Antifaschist sein ist heute einfach und schnell zu erledigen, viele engagierte Kämpfer gegen die braune Brut überfliegen heute in der Mittagspause einen kurzen Ausschnitt der 4000-teiligen Serie "Hitler und so" des Spiegel, unterschreiben online für ein vollständiges Verbot von Sachsen und fühlen sich damit in ihrer politischen Haut pudelkernwohl. 1930 aber war es etwas schwieriger, gegen Nationalismus und Faschismus zu sein, weil die offensichtliche Verbindung von faschistoidem Wort und unmenschlicher Tat noch bezweifelt werden konnte. Deren Nährboden jedoch war schon zu erkennen und konnte – entsprechende Feinfühligkeit vorausgesetzt – ähnliche Schwingungen der Widerwärtigkeit verursachen wie heute: der Geist des Spiessers, hier im ursprünglichen Sinn als nationalegoistischer, sich ständig von dunklen Mächten bedroht fühlender Blickwinkelzombie. Ödön schreibt in einer drittelseitigen Einleitung, dass es eine neue Form des Spiessers gibt, die erst noch im Werden ist:

Es soll nun versucht werden, in Form eines Romans einige Beiträge zur Biologie dieses werdenden Spiessers zu liefern. Der Verfasser wagt natürlich nicht zu hoffen, dass er durch diese Seiten ein gesetzmässiges Weltgeschehen beeinflussen könnte, jedoch immerhin.

"Jedoch immerhin." – ein Halbsatz wiederum reicht, um tonnenschwere Resignation und trotzdem den notwendigen Kampf auszudrücken; abgesehen davon dürfte es sich um den Urahn des heute unverzichtbaren "Aber hey!"-Arguments gehandelt haben, mit dem Kausalketten zwar nicht umgedreht werden können, aber hey!

Der Protagonist des Buchs heisst Alfons Kobler und pendelt charakterlich mühelos zwischen verschiedenen Aggregatzuständen: mal ist er windig, dann wieder schmierig und auch das Starre geht ihm leicht von der Hand. Wo man politisch sein sollte, ist er uninteressiert, wo man menschlich sein sollte, ist er politisch reaktionär. Er lebt von einer Mischung aus Schleimerei und Betrügereien, er ist ein Verkäufer, der sich für einen Kaufmann hält, handeln und übervorteilen scheinen ihm gleichbedeutend.

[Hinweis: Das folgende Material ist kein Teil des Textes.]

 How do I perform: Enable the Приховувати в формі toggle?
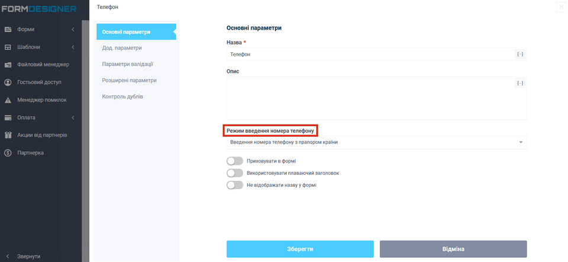(x=235, y=161)
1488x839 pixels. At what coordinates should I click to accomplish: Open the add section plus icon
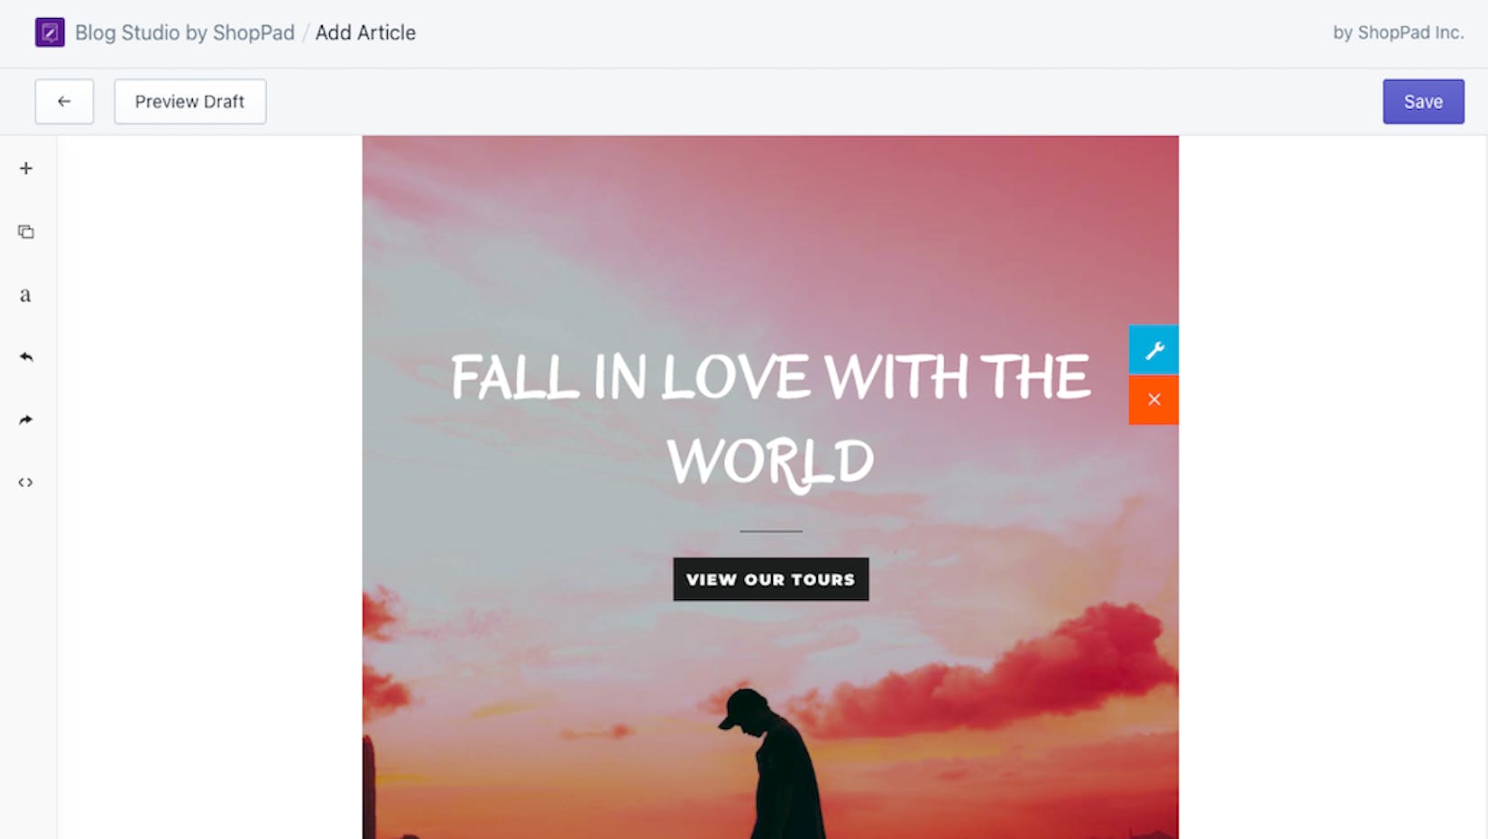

Das Neue an Koblers Spiessigkeit ist nun, dass er sich auf eine Art für progressiv hält – die eingebildete Fortschrittlichkeit verpackt er in Floskeln:

Nämlich habe ich mir schon oft gedacht, dass man das Ausland kennenlernen soll, um seinen Horizont zu erweitern ... denn man muss sich mit den Verkaufsmethoden des Auslands vertraut machen.